A Cry for Mercy

It often seems it takes a crisis before we are willing to consider the notion that our desires do not match God’s desires. As we consider the times we have failed to love God and one another, we must realize that, on our own we cannot redeem that which was lost. Holy Scripture teaches us that the wages of our sin is death. Taking a serious look at our sin means acknowledging the reality of death. That is what the season of Lent is all about.

We have to acknowledge the great divide between God and humanity. Because of our sin, therefore, crying out to God for mercy is the same as asking God to raise the dead. And so, we make our journey to the cross of Christ where sin is put to death forever.

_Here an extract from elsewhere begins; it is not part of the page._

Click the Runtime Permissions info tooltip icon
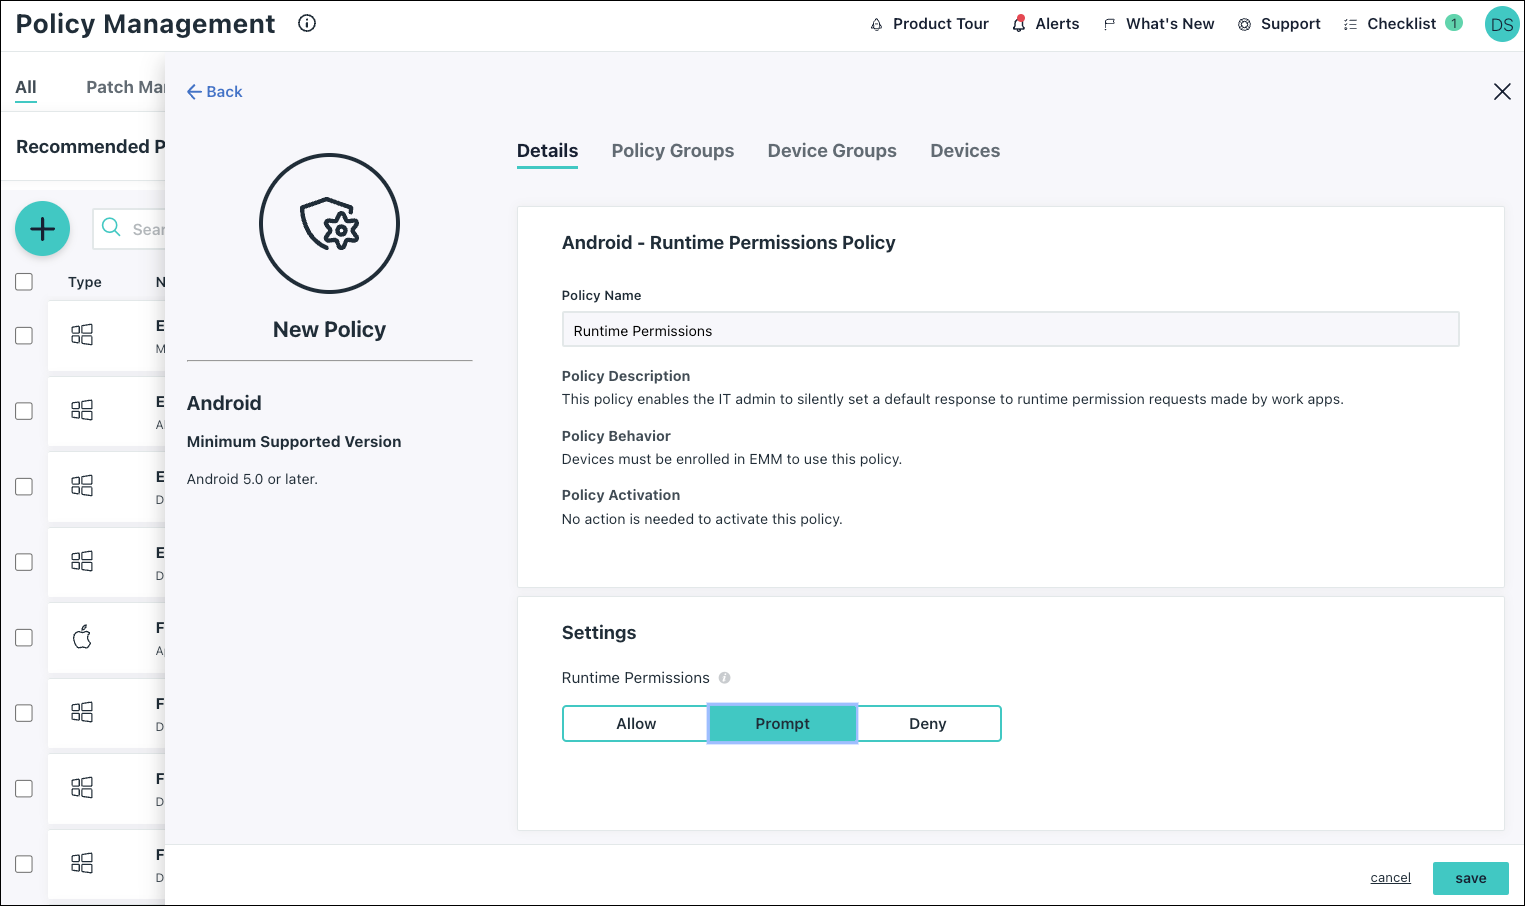This screenshot has height=906, width=1525. pyautogui.click(x=725, y=678)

Psalm 51 is David’s cry for mercy. His greatest sins, the taking of Uriah’s wife Bathsheba into his bed, his plot cover up her pregnancy and his scheme to have Uriah killed on the battlefield lest his sin become known…all of these come to bear as the prophet Nathan exposes David’s sin to the light of God’s truth and judgment. David writes: “Have mercy on me. Wash me through and through. Indeed, I have been wicked. Purge me from my sin.” This is the cry of a sinful man, a king who has fallen from grace, a man who has grieved the heart of God. It’s the cry of every sinner. Looking closely at our sin and considering our disobedience, we soon find ourselves in the same predicament as David. Facing a crisis, we realize our need for God’s redeeming grace. Thankfully, the promise of God is sure. Those who believe in Christ Jesus as Lord and Savior will be saved.

Prayer: Create in me a clean heart O God, and renew a right spirit within me. Amen.